**AIM OF THE TASK**
Give again, exactly as written, the lines of the records below from the line with "This screenshot has height=856, width=702." to the line with "Reset filters using Zurücksetzen". Both end lines count; pictures do not.

**DATA FOR REVIEW**
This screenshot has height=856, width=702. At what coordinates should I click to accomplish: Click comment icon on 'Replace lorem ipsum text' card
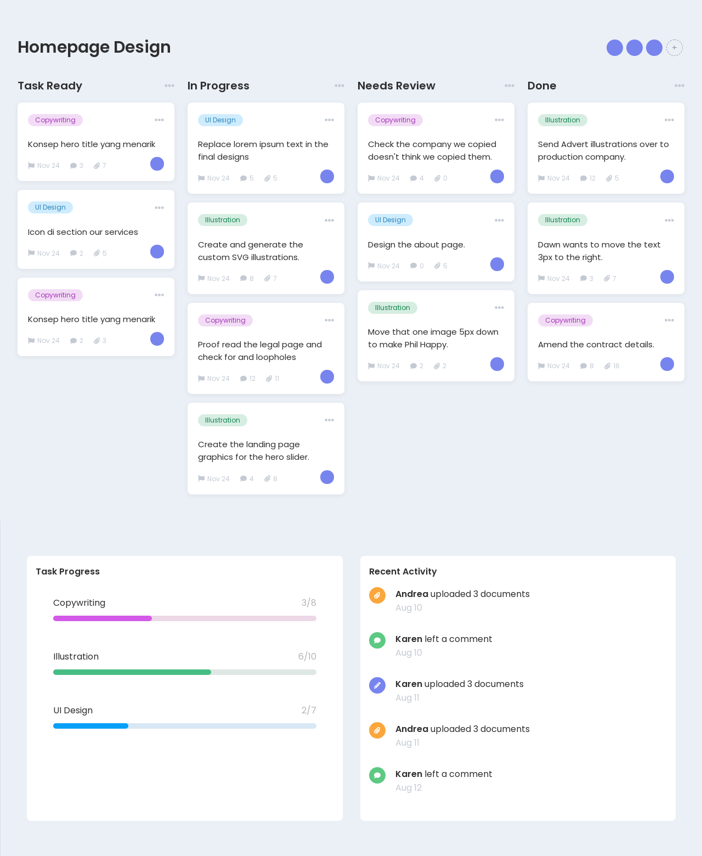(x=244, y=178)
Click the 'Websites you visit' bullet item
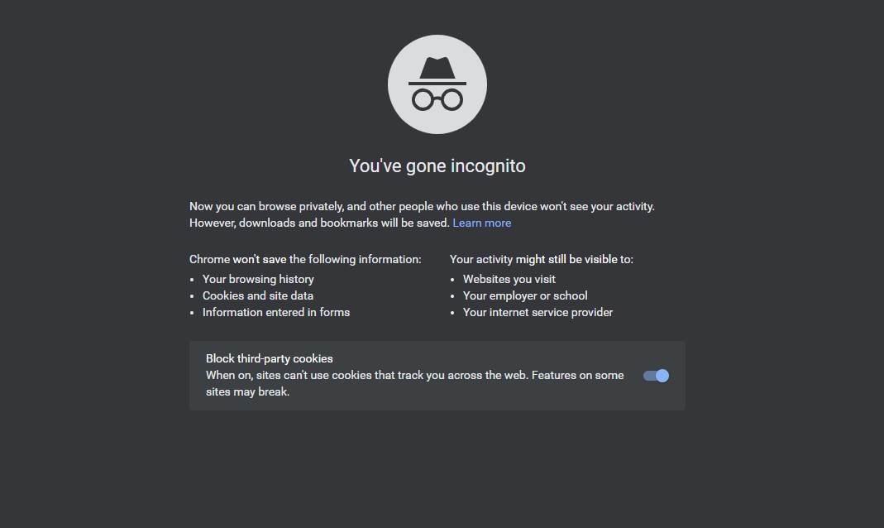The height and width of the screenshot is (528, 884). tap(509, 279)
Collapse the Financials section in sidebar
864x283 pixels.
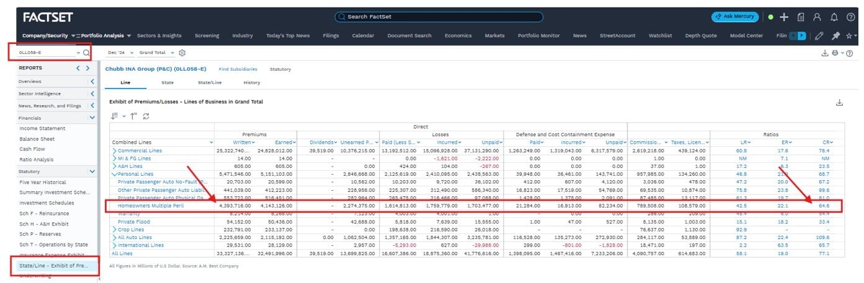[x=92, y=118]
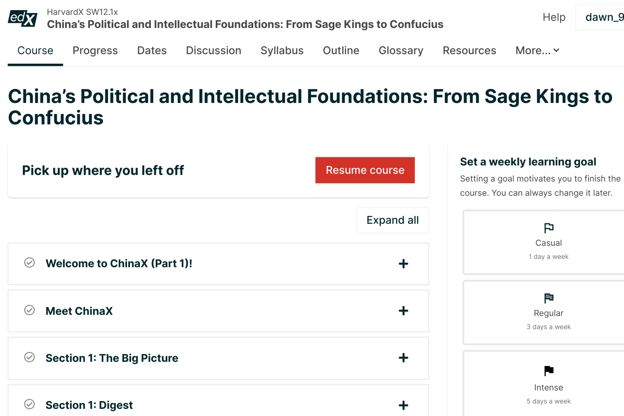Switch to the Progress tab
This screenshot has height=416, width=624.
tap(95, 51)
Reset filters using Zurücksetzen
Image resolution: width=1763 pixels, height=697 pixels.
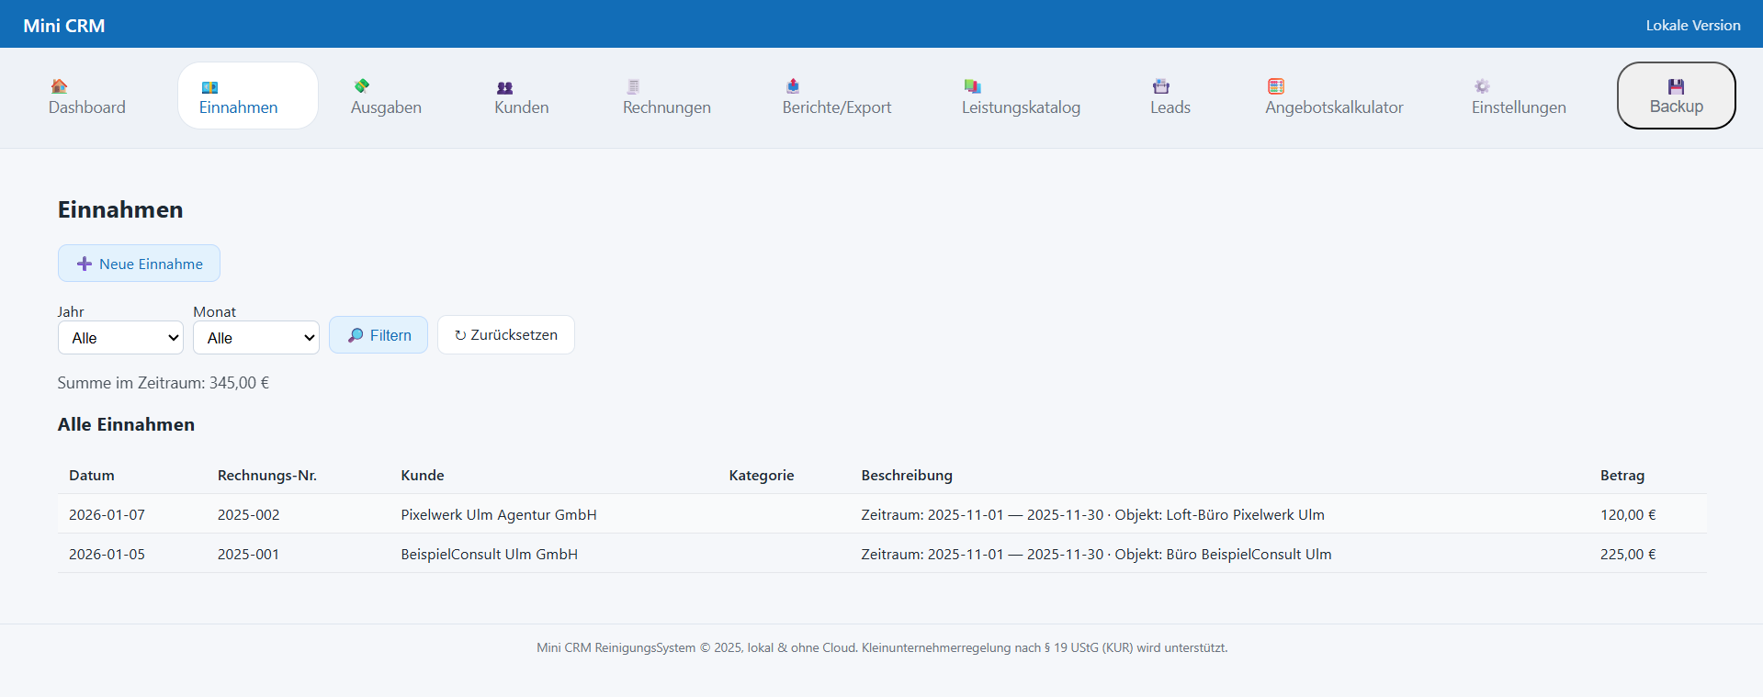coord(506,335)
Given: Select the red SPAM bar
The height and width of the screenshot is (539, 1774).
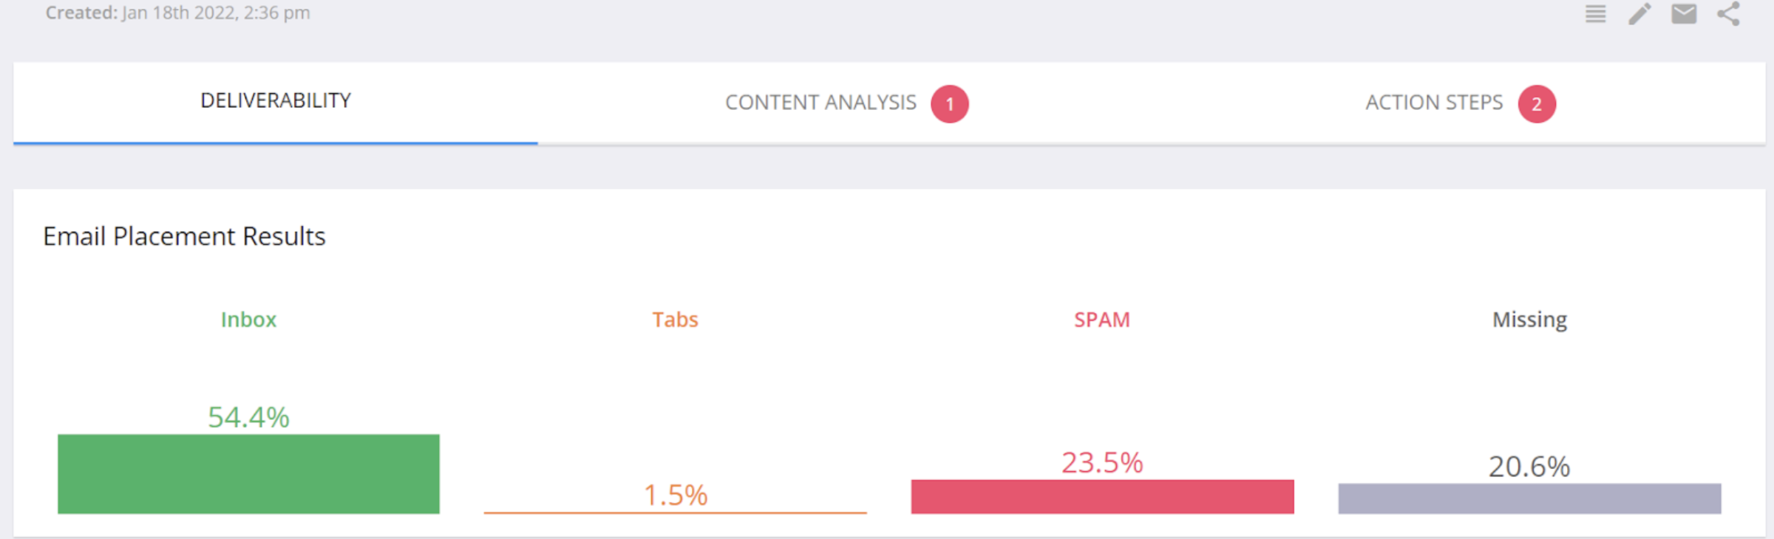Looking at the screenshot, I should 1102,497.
==
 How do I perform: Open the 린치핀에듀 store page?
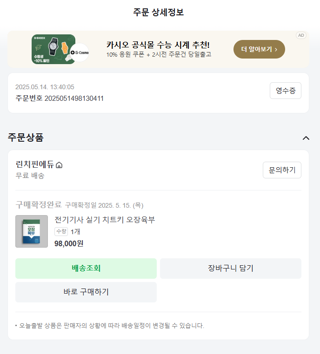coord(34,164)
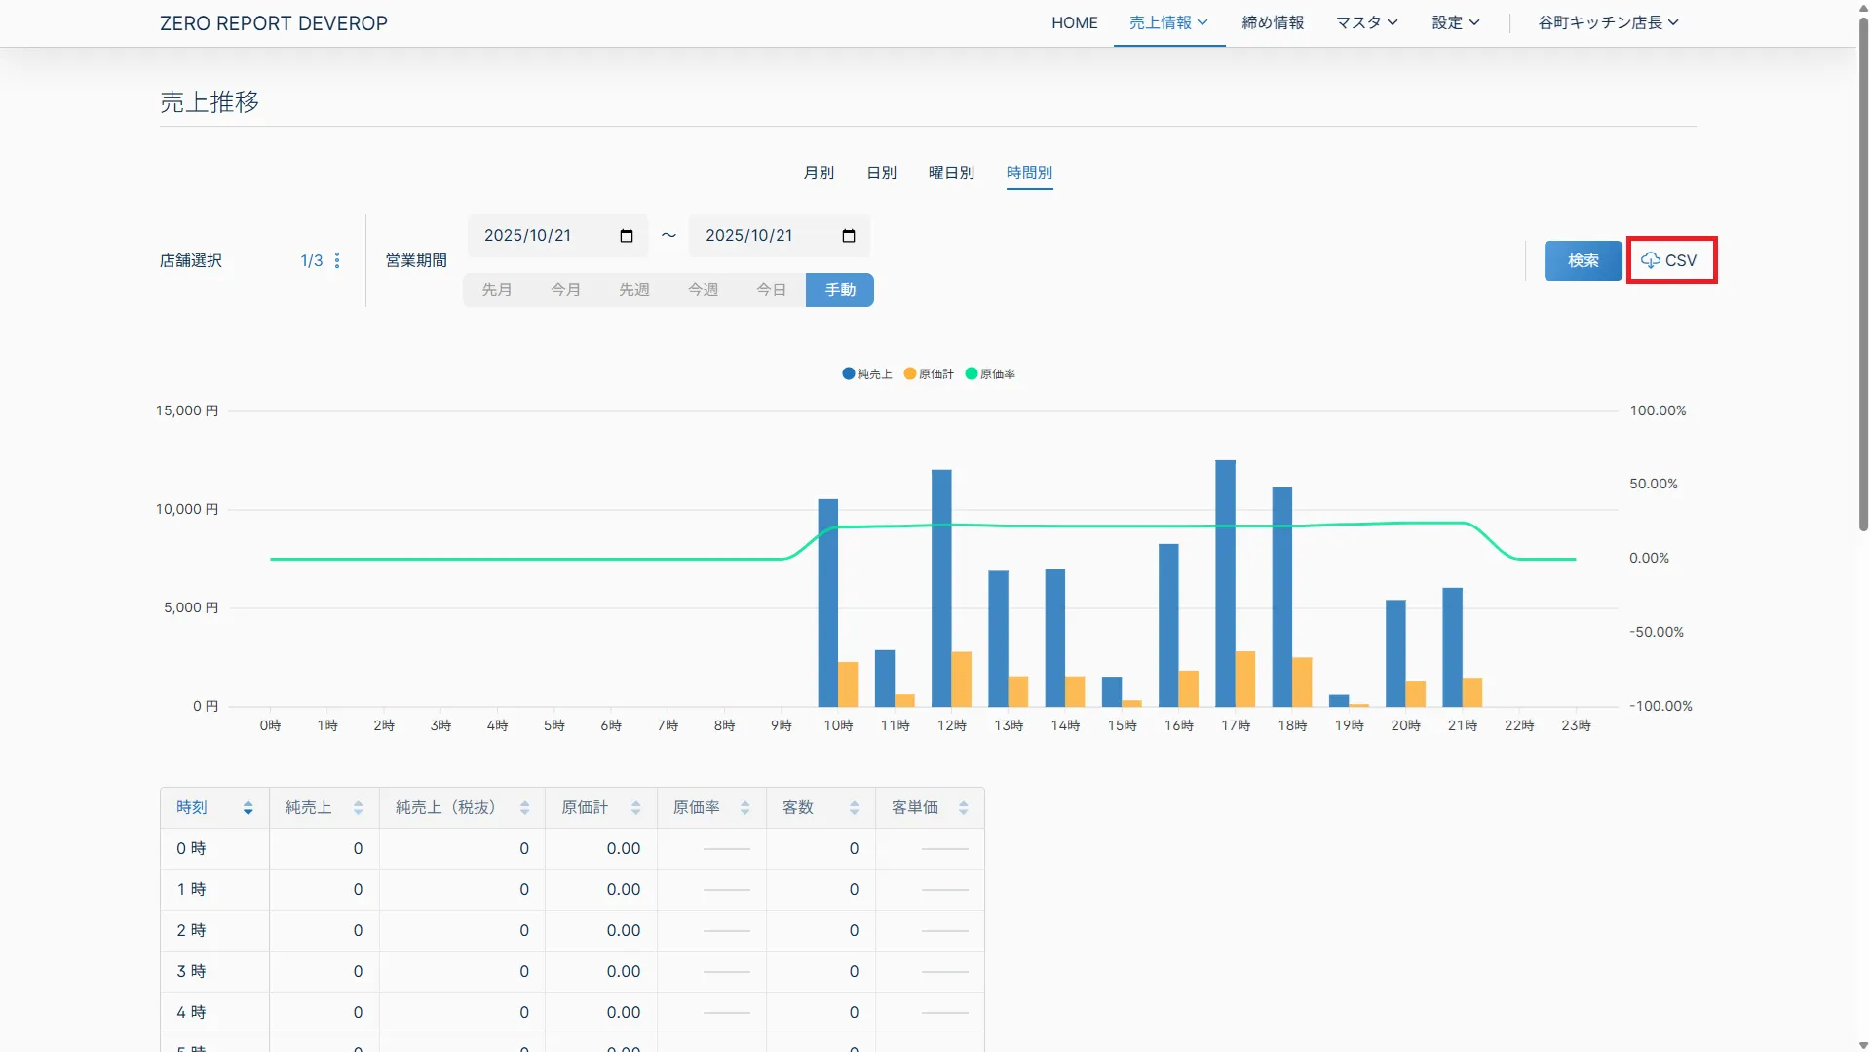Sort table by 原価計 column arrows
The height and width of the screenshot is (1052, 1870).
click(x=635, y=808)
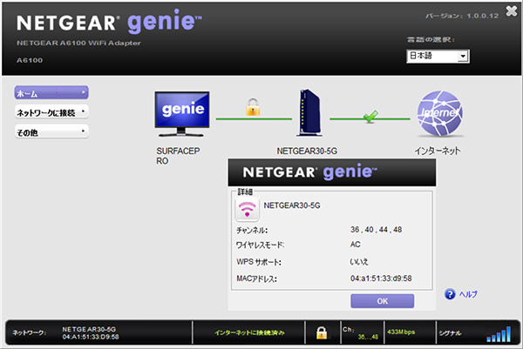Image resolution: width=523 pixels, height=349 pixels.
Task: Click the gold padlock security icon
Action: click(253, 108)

**WRITTEN RESPONSE**
This screenshot has height=856, width=702. At what coordinates should I click to accomplish: Click comment icon on 'Replace lorem ipsum text' card
(x=244, y=178)
Click the 'Websites you visit' bullet item
The height and width of the screenshot is (528, 884). tap(509, 279)
Collapse the Financials section in sidebar
864x283 pixels.
[x=92, y=118]
Switch to the Progress tab
This screenshot has height=416, width=624.
tap(95, 51)
Reset filters using Zurücksetzen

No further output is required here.